[TEXT UNDER STUDY — start]

FEET introduce us to their latest single ‘Can’t Get In’; an instant hit among guitar music enthusiasts who similarly manage to lock themselves out of their flat regularly after a night out.
The next time I climb my recycling bin, propel myself onto the first-floor window-ledge, and knock on my flatmate’s window from the outside, at least I’ll know I’m not the only idiot in London conducting this dangerous manoeuvre. An operation which FEET like to describe as “that little dance with survival”. Perhaps a much too glorified description for a slightly pissed, slurring and stumbling 4am window-knocker?As the band themselves declare: ‘our release hiatus is finally over.’ Although FEET may not have been hot on our release radars over the last year (since their EP ‘Walking Machine’) the band have been anything but dormant.
Since the pandemic, five-piece FEET have all been living under the same roof in North London, a space which although has proven to be challenging at times, has also been responsible for the orchestration of their most powerful music yet. FEET tell us that “the energy from this period has been channelled and directed into the band’s newest form, and into a sound that we feel reflects our dedication to making something raw, that truly represents us as people, an identity.” In this new single, the band’s narration of such a quintessential, mid-twenties narrative doesn’t operate to distance musician from audience, but seeks to synergize both; allowing us to function in the same space as the music which we listen to.

[TEXT UNDER STUDY — finish]

▶ [EXERCISE DIRECTIONS]: Carry on the article about the FEET single "Can't Get In" from the point where it stops. The data has nothing to do with this.

[DATA BLOCK — start]

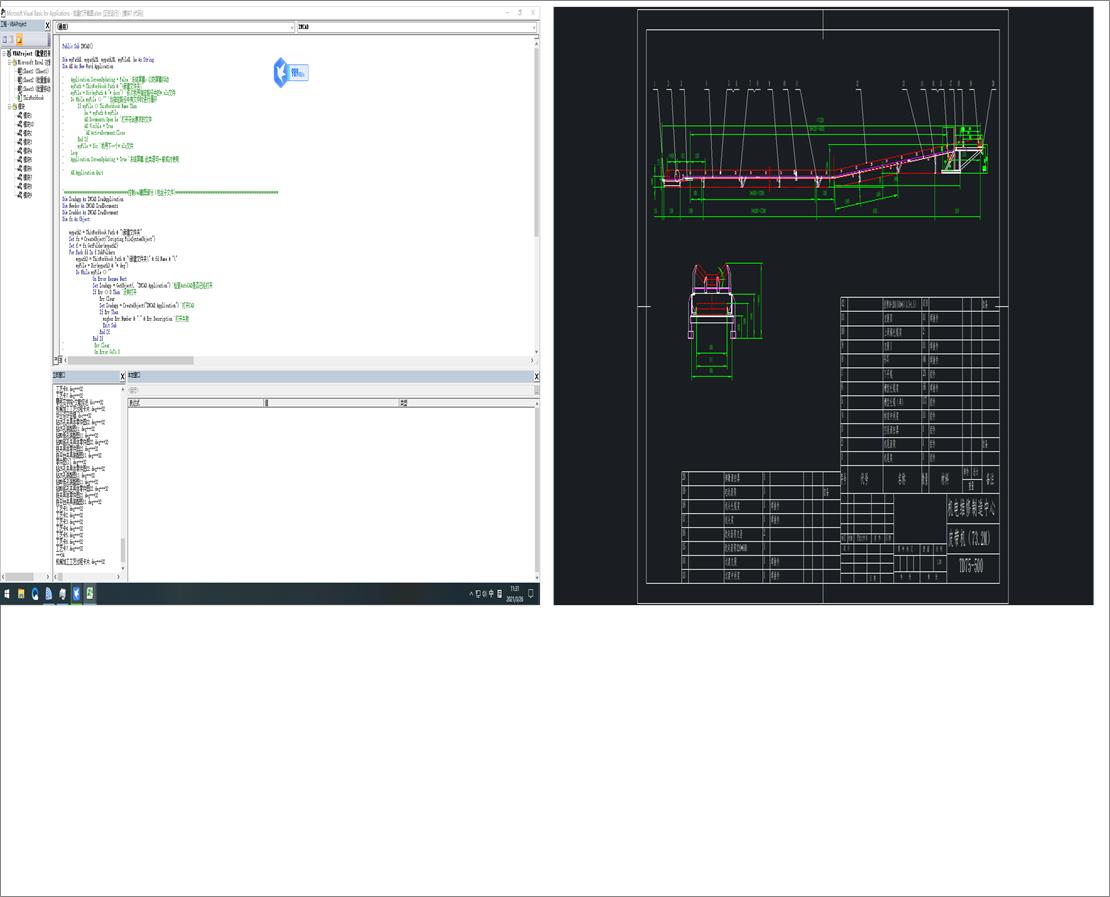Close the Project Explorer pane
The image size is (1110, 897).
pyautogui.click(x=47, y=25)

[DATA BLOCK — finish]

▶ [EXERCISE RESULT]:
Despite the plethora of live dates and festival appearances, FEET were able to spend a large part of 2022 in the studio with Jon McMullen (Wet Leg, Michael Kiwanuka) to work towards their second album. For the band, the covid interruption has proved to be a productive obstacle, forcing them to carefully consider the importance of identity and a focussed musical sensibility. Indeed, a new manifesto was devised during this period which pertained to the vitality of brotherhood, collaboration, and productivity. And perhaps most importantly, an explosion of renewed energy. Jeremy and Super Hans’ ‘Big Beat Manifesto’ can eat its heart out… ‘Can’t Get In’ is an instant hit.